La propuesta incorpora, además, medidas de gobernanza y datos: un sistema nacional de información preventiva con indicadores comparables, notificación más ágil de incidentes y casi-accidentes, y evaluación periódica de impacto regulatorio para ajustar las normas a la evidencia. Para los trabajadores autónomos, se amplían coberturas, guías y acceso a servicios preventivos adecuados a su realidad, y se clarifica la frontera de obligaciones cuando operan en entornos de terceros o plataformas. Finalmente, se impulsa la cultura preventiva mediante formación inicial y continua adaptada a cada puesto, con especial atención a mandos intermedios y a la participación de la representación legal de las personas trabajadoras, asegurando consulta efectiva y capacidad de propuesta sobre organización, ritmos y cargas.

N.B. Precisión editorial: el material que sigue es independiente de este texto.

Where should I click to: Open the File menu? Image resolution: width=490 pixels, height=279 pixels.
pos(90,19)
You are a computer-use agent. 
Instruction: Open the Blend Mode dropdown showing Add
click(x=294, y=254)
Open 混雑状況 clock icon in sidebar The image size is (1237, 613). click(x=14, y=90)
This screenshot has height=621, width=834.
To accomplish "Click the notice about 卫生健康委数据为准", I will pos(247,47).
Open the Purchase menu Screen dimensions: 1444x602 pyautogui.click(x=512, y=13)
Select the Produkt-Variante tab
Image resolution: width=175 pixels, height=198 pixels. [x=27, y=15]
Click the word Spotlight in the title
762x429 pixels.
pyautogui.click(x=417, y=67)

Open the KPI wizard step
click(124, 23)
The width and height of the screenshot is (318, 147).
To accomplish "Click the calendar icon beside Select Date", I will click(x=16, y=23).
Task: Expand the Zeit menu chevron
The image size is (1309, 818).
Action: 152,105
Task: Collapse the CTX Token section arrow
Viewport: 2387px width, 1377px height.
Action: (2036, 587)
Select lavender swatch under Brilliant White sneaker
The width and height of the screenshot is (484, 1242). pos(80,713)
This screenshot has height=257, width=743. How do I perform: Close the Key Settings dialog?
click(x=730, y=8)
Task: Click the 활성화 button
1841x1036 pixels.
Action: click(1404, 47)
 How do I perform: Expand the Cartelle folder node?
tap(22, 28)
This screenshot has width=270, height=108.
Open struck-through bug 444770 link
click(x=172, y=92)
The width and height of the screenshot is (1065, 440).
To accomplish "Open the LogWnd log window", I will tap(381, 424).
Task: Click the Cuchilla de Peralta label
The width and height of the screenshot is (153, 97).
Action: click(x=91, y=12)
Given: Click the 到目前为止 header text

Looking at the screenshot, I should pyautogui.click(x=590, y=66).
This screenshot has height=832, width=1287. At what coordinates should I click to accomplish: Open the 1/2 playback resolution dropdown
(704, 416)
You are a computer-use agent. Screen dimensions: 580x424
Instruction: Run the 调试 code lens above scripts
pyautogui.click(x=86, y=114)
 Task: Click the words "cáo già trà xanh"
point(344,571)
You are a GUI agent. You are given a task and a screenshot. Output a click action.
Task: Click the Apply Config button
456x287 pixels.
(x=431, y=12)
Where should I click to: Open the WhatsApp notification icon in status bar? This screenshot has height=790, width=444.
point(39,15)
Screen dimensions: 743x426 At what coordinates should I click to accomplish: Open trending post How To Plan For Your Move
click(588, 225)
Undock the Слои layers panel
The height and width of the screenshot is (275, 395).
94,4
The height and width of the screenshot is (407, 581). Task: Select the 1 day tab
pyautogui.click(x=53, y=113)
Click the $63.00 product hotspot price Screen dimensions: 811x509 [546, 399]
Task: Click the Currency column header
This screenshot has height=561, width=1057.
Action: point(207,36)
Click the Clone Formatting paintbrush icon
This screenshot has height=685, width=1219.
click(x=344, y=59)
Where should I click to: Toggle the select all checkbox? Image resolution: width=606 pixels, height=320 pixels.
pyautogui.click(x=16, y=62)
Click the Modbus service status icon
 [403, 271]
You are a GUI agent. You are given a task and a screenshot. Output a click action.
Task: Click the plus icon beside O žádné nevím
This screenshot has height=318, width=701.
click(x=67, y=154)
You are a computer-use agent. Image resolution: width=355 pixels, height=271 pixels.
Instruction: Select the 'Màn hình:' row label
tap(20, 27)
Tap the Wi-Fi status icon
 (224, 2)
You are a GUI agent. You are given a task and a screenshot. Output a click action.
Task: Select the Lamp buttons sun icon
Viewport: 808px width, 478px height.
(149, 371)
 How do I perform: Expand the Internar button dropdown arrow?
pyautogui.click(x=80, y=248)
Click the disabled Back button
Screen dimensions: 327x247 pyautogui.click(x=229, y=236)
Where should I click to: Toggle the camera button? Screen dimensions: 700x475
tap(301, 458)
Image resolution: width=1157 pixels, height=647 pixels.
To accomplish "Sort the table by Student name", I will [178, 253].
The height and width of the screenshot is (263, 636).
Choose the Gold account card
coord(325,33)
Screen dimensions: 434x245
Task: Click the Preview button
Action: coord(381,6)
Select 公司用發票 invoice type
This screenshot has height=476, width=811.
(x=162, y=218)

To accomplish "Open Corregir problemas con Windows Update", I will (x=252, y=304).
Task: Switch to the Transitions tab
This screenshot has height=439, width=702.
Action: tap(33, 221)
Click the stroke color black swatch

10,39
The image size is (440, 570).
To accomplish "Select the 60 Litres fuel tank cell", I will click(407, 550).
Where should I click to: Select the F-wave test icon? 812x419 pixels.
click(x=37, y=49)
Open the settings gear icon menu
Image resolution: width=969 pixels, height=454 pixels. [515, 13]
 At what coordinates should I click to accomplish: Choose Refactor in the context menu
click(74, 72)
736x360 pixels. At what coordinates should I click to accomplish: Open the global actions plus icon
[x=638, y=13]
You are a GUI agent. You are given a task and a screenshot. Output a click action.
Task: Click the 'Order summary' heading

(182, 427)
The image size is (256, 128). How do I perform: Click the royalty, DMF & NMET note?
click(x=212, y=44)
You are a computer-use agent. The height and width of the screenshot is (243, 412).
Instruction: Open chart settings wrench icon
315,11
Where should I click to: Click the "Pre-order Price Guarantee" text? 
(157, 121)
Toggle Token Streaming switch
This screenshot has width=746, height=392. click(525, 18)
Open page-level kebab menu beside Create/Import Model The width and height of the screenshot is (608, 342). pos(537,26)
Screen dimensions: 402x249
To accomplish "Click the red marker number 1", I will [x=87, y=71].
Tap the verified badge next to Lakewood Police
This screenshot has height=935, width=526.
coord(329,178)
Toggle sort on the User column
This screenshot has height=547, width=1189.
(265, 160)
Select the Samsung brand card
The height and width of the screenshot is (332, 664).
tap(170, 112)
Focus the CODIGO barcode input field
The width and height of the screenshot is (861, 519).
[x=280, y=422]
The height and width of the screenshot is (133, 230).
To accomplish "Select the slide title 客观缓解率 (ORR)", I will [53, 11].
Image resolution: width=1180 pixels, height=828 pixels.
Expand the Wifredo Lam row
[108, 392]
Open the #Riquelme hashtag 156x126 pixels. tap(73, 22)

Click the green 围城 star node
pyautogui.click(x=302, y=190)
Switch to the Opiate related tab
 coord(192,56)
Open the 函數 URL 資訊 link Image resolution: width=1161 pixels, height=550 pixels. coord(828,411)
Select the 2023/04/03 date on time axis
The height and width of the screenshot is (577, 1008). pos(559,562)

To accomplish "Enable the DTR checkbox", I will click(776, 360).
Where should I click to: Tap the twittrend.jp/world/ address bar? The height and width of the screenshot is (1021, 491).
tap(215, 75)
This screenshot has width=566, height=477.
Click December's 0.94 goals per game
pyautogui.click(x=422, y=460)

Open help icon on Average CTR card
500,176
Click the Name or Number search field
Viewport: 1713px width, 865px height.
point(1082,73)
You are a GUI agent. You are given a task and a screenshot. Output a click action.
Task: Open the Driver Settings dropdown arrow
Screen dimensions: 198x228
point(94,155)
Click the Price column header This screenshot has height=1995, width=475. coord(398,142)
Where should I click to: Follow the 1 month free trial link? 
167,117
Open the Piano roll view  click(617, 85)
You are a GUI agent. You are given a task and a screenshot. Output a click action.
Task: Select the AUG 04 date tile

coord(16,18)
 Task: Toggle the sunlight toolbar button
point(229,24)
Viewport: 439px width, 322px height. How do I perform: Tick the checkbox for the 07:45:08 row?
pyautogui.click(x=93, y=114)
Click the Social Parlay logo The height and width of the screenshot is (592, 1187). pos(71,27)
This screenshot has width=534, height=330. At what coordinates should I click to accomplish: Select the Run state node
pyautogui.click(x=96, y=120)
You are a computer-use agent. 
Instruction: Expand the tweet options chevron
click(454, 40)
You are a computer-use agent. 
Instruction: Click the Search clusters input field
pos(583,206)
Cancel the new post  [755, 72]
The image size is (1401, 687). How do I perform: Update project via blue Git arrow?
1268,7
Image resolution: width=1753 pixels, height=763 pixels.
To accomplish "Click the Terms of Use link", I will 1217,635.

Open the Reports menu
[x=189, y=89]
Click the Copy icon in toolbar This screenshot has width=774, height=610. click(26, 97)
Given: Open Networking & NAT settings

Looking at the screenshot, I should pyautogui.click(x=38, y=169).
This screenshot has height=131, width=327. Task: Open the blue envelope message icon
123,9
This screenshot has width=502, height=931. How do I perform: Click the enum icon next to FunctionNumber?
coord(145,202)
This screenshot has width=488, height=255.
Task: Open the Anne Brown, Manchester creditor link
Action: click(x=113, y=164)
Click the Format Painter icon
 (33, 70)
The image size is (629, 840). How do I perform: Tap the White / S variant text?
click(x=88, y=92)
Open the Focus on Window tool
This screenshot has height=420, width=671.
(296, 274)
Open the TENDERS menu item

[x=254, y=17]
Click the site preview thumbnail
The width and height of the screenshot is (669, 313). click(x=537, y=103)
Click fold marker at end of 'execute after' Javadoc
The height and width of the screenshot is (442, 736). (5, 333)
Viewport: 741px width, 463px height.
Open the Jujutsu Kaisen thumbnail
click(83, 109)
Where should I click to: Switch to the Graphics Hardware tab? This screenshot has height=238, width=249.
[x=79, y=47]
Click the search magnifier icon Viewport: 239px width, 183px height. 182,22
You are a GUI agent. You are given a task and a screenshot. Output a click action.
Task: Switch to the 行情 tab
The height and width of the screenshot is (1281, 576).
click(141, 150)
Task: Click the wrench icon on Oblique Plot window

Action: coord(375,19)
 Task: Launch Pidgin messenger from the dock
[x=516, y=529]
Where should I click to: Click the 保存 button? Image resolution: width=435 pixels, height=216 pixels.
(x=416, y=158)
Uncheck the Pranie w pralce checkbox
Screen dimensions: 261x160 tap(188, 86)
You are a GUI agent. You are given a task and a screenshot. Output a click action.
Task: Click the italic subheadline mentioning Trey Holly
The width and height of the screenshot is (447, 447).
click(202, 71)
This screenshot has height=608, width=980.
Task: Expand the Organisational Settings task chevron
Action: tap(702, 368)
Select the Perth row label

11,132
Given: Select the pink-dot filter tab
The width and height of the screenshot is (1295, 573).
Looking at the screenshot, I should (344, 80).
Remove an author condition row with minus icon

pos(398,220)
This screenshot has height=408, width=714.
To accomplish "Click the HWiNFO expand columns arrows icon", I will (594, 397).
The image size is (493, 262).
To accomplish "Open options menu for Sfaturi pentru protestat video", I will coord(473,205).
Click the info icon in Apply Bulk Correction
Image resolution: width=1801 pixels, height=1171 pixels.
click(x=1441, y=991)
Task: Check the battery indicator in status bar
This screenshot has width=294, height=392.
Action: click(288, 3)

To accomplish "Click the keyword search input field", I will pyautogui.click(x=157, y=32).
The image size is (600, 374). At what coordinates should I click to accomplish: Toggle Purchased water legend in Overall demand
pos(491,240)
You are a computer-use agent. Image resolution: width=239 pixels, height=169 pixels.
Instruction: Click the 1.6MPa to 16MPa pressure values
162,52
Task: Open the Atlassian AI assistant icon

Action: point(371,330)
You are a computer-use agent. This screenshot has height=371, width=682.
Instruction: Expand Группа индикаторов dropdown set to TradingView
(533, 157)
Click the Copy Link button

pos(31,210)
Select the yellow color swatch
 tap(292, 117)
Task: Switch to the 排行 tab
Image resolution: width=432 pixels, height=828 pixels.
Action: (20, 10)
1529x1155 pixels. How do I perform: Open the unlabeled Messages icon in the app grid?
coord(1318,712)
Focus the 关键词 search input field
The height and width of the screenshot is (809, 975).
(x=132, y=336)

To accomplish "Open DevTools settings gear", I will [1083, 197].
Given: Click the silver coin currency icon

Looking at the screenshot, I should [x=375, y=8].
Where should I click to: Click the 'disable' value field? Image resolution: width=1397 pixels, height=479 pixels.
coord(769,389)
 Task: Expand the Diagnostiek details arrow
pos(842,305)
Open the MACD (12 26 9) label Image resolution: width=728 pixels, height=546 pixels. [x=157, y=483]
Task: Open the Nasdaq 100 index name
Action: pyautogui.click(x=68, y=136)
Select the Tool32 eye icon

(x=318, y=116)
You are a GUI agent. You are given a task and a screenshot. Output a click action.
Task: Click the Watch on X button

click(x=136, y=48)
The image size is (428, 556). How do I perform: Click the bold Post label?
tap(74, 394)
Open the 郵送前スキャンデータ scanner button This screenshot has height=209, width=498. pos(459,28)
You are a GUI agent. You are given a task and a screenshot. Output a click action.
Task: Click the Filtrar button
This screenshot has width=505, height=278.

En conjunto, la reforma persigue pasar de un cumplimiento predominantemente formal a una prevención efectiva y basada en riesgos, con el foco puesto en los riesgos psicosociales, clima y nuevas formas de trabajo; atribución de una mayor capacidad pública en el control; mejores estándares de los proveedores preventivos; y apoyos específicos para pymes y autónomos. Con ello, se pretende reducir de forma sostenible la siniestralidad, proteger la salud física y mental y hacer de la prevención un pilar estratégico de la competitividad y la calidad del empleo.